Agitation for the LOST during Jimmy Carter's Administration caused alert Republicans to specifically condemn it in the 1980 Republican Party Platform and promise that "a Republican Administration will conduct multilateral negotiations in a manner that reflects America's abilities and long-term interest in access to raw material and energy resources."
The Law of the Sea Treaty can't meet that test because it cedes sovereign control over practically all the riches at the bottom of the world's oceans to an International Seabed Authority. Its one-nation-one-vote governing setup assures control by Third World countries, while Uncle Sap is expected to pay all the technology and investment costs to bring the sea's minerals to the surface.
The LOST gives the International Seabed Authority the power to set production controls for ocean mining on more than three-fourths of the earth's surface, to control ocean exploration through permits and regulations, and to adjudicate disputes. Even worse, the Seabed Authority claims direct global taxing power and is touted as a model for other resource-related treaties that aspire to enjoy the power to levy taxes.

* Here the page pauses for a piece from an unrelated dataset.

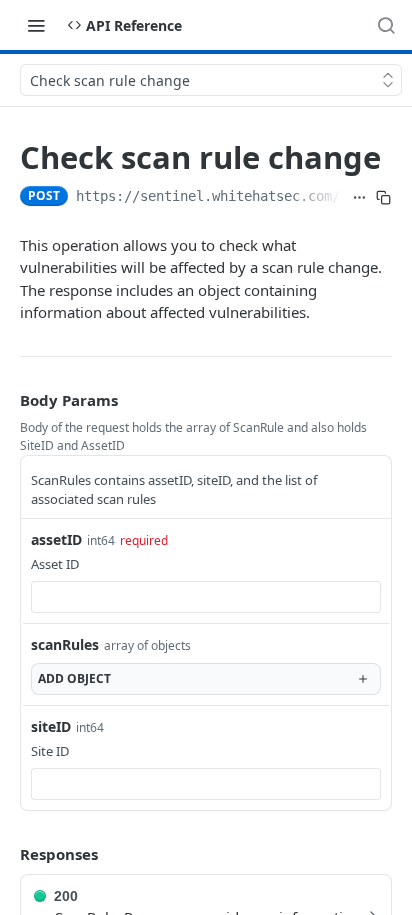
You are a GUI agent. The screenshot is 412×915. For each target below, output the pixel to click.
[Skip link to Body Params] (6, 400)
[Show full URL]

The LOST is a trap that would compel the United States to pay billions of private-enterprise dollars to an international authority while socialist, anti-American nations harvest the profit. Its international control and regulations would deny U.S. companies access to strategic ocean minerals that we need for our industries and military defense.
The International Seabed Authority has all sorts of extra rip-off powers. It can impose rigid production ceilings so the United States could never become self-sufficient with respect to strategic materials.
The LOST would be a sellout of American interests far greater than even Jimmy Carter's giveaway of the U.S. Canal at Panama. It would be a cave-in to the world-government advocates whose goal is global socialist governance in order to integrate American prosperity with Third World poverty until they are leveled.
The United States is a giant island of freedom, achievement, wealth and prosperity in a world hostile to our values. We have almost everything we need to maintain our safety and economy, but we lack some items that are essential to us in both war and peace such as manganese, cobalt, bauxite, chromium, and platinum.
The Law of the Sea Treaty would be a giant giveaway of American wealth, sovereignty, resources needed to maintain our economy, capacity to defend ourselves, and even our ships' and submarines' ability to gather intelligence necessary to our national defense. Tell your U.S. Senators to vote No on LOST.